(Recorded data)
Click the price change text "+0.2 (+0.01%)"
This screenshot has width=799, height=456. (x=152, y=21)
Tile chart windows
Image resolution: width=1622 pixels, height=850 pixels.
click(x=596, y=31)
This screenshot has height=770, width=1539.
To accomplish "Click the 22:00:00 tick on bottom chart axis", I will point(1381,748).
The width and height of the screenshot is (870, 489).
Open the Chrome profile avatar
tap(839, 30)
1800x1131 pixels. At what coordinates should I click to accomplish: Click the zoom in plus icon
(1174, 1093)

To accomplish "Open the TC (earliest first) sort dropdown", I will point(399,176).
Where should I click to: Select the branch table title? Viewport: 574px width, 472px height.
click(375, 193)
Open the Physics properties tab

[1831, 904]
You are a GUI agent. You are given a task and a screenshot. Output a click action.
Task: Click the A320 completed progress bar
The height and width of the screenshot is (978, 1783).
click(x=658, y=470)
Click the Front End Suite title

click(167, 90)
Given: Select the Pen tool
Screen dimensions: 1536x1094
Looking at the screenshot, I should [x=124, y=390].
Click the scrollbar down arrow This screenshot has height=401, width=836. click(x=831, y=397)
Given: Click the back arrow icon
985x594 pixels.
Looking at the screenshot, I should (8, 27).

_Task item_.
Only these lines should appear in the reply: the one containing "The width and", the last line of the data, and all lines between them, each copied exactly.

_Expected output_.
The width and height of the screenshot is (870, 489).
Open the Chrome profile avatar
tap(839, 30)
1800x1131 pixels. At what coordinates should I click to accomplish: Click the zoom in plus icon
(1174, 1093)

To accomplish "Open the TC (earliest first) sort dropdown", I will point(399,176).
Where should I click to: Select the branch table title? Viewport: 574px width, 472px height.
click(375, 193)
Open the Physics properties tab

[1831, 904]
You are a GUI agent. You are given a task and a screenshot. Output a click action.
Task: Click the A320 completed progress bar
The height and width of the screenshot is (978, 1783).
click(x=658, y=470)
Click the Front End Suite title

click(167, 90)
Given: Select the Pen tool
Screen dimensions: 1536x1094
Looking at the screenshot, I should [x=124, y=390].
Click the scrollbar down arrow This screenshot has height=401, width=836. click(x=831, y=397)
Given: Click the back arrow icon
985x594 pixels.
Looking at the screenshot, I should (8, 27).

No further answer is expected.